Peguei o final de uma missa e aí pude apreciar um pouco do órgão e do coral. Coral grande, com várias vozes e maestro e tudo. Era uma missa toda cantada, tipo aqueles cantos gregorianos, e isso em uma igreja como aquela, forma um ambiente emocionante! O clima religioso, reflexivo, torna-se realmente envolvente e leva a gente pra memórias e introspecções.
Saindo de lá, uma vista panorâmica de toda a cidade e seus belos telhados. Do alto da colina, Lyon se mostra toda plana e pode-se ver desde longe o curso de um do seus rios – o Shaône.
Entrei, então, no parque e comecei a descer. É um caminho de descida forte que vai serpenteando por dentro de uma mata bem fechada. Tem uma área chamada de jardim das hortências, mas é claro que não havia nenhuma agora, porque não é época, mas deve ser lido quando está florido. Aliás, sinto falta de flores. É um belo parque, mas só de verde, e o outono já trás suas marcas enchendo o caminho de folhas.
Juntando o freio da sola do sapato, vou descendo. Aí saio em uma rua, ainda na parte íngreme da colina e daí pra frente vou caminhar entre casas, prédios e construções. É aquela típica rua de filmes franceses; estreita, íngreme, cheia de curvas, com as construções quase invadindo a pista. É a parte das construções antigas, e são novas paisagens que vejo. De repente se abrem buracos de vista e se descortinam próximos, os telhados de Lyon, é uma beleza! Aí se entende porque tantos postais trazem essa imagem. É uma coisa de doido! Delícia de caminhada!
Mas, chego em uma praça já velha conhecida e nada do Albergue.

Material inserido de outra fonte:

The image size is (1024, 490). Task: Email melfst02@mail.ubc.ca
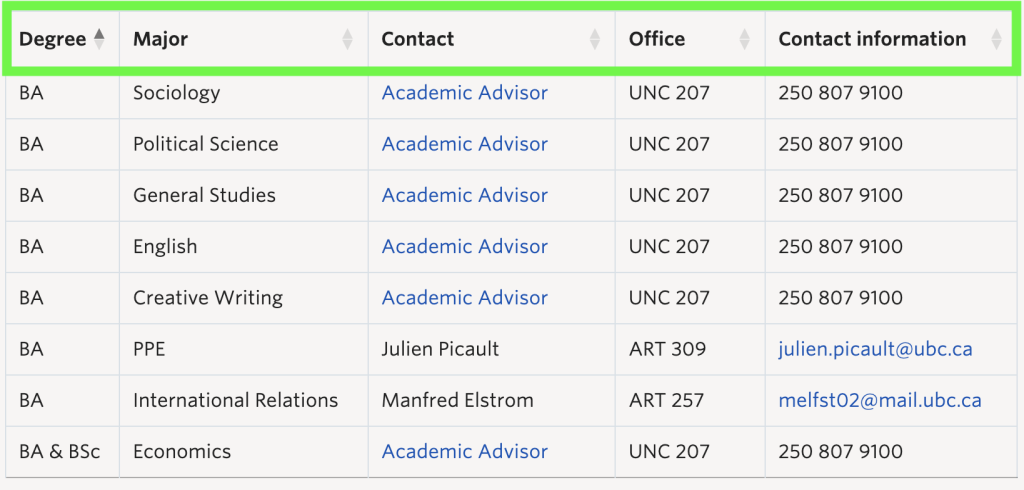pyautogui.click(x=880, y=400)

Me perdi de novo.
Já fui melhor no seguir os caminhos dos mapas. Será que já não enxergo tão bem? Isso significou que não escapei de uma boa subida por outra parte da colina. Mas nada sacrificante: outros caminhos, outras visões... Inclusive, passei perto de um grande queda d’água, que faz lembrar uma cachoeira caindo da mata que é muito bonita.

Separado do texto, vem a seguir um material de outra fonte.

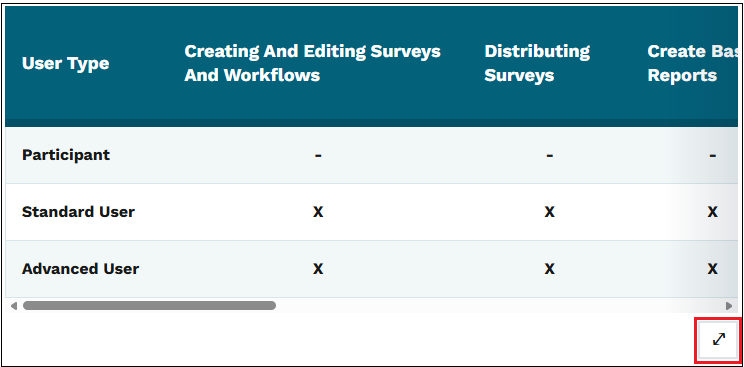744x367 pixels.
Task: Click Advanced User X under Create Reports column
Action: click(712, 269)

Finalmente cheguei ao albergue e olha, minha primeira impressão é que a palavra juventude não está ali a toa mesmo. Apesar do lugar privilegiado do albergue, o lugar não me agradou, é coisa só pra dormir mesmo. Já não tenho mais idade pra isso. Mas para os amigos que tiverem, os preços são bem razoáveis. Achei um entra e sai de muitas pessoas, lixos cheios na parte externa e coisas pelo chão, corredores mais apertados e tem ducha no quarto, mas o banheiro é coletivo. Neca! Sem chance.
Descendo de volta, começo a pensar em almoçar.

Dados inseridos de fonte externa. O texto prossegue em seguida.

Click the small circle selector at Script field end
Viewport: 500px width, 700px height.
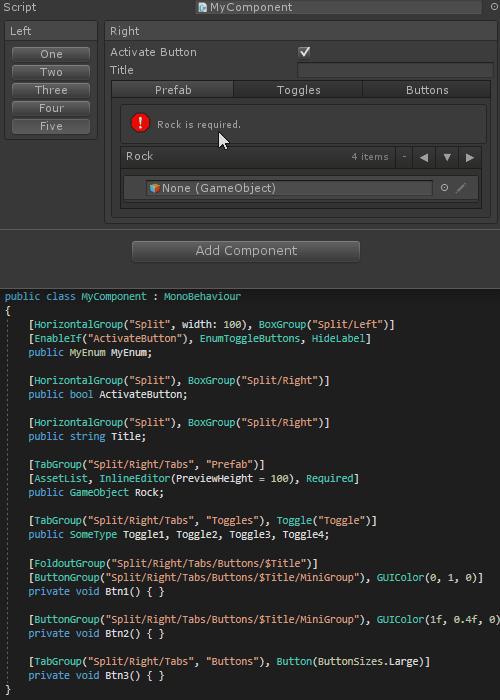pos(490,7)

Escolhi um pequeno restaurante, simpático, que depois vou saber estar em um dos prédios mais antigos de Lyon. Estava decidida a comer um dos pratos bem típicos daqui, sobre o qual havia lido ontem. Trata-se de uma espécie de massa feita com farinha de sêmula de grano duro. O aspecto lembra o de um bolinho de mandioca grande, que vem nadando em um molho bem generoso, gratinado, do qual já senti o cheiro de coisas do mar. (depois descobri que nesse molho entra caldo de caranguejo) - quenelle.
O garçon era uma simpatia, logo descobriu que eu era brasileira e se referiu delicadamente a várias coisas do Brasil como a música, a dança, as pedras preciosas. Uma delícia! Bom, mas comecei pela salada e essa, meu querido Zé, seria pra você a melhor. Fatinha, achei simples e ótima de se fazer, quem sabe você arrisca? Bom, alfaces comuns e rochas, rasgadas, pedaços de tomate, enfeitando a lateral, algumas folhas de manjericão, um molho de mostarda mais raleado (talvez com um pouco de vinho) e uma quantidade bem boa de fígado de frango, cozido e levemente passado na frigideira para tostar, quando então se deve colocar algumas pitadas de pimenta do reino. Maravilhosa! Deliciosa! Já começo a identificar e reconhecer algumas coisas no cardápio. Em seguida veio então o tal do quenelle, que pra dizer a verdade não me agradou muito não. O molho é ótimo, mas achei mais gostoso comê-lo com as batatas do que com a tal massa, que achei meio sem graça, sem tempero.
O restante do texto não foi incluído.